Y mientras estos millones sostienen sectores enteros de la economía —desde la agricultura hasta el cuidado de personas mayores—, el gobierno les responde con redadas, detenciones masivas, criminalización, y ahora instalaciones militares. La advertencia de la gobernadora Kristi Noem durante una visita con Trump lo resume con cinismo brutal: “Auto depórtate o acabarás en el Alcatraz de los caimanes«.
La Florida Immigrant Coalition ha denunciado condiciones infrahumanas en ese mismo centro —el Alligator Alcatraz— donde más de mil hombres son encerrados sin condiciones mínimas de salubridad, con impactos documentados en la salud física, mental y el medioambiente. Estas no son acciones que se puedan justificar con un discurso de “seguridad nacional”; son estrategias de disuasión basadas en el miedo y la degradación humana.
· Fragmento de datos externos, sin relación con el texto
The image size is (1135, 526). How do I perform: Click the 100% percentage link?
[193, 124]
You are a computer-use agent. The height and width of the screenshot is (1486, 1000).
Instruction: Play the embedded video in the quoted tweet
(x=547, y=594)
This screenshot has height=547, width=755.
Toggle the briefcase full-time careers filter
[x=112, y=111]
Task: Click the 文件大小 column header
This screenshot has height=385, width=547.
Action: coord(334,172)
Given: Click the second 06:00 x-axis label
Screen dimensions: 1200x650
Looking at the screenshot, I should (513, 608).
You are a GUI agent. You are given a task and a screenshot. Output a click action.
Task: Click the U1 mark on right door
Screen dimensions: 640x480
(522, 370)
La declaración de los congresistas demócratas de Nueva Jersey lo dice sin ambigüedades: “Utilizar al ejército para fines migratorios es un uso inadecuado de la defensa nacional y una vergüenza institucional”. No se trata solo de una mala decisión administrativa. Se trata de una señal inequívoca de hacia dónde se dirige el modelo estadounidense de gestión migratoria: de la negligencia estructural al castigo militarizado.
Lo que está en juego no es solamente el bienestar de millones de migrantes. Es el modelo de democracia que Estados Unidos pretende representar. Una nación que utiliza sus cuarteles como cárceles migratorias y niega el acceso a salud y pensiones a quienes sostienen su economía está traicionando los principios que dice defender.
Los gobiernos latinoamericanos —y particularmente el mexicano— no pueden seguir ignorando esta deriva. La defensa de nuestros connacionales no puede limitarse a discursos de ocasión ni a consulados inoperantes. La militarización de la política migratoria de Estados Unidos debe ser denunciada en foros internacionales, desafiada por redes de solidaridad transnacional y respondida con firmeza diplomática.
Porque el problema no es la migración. El verdadero problema es un sistema que, ante el sufrimiento humano, elige el encierro antes que la inclusión, el castigo antes que la compasión.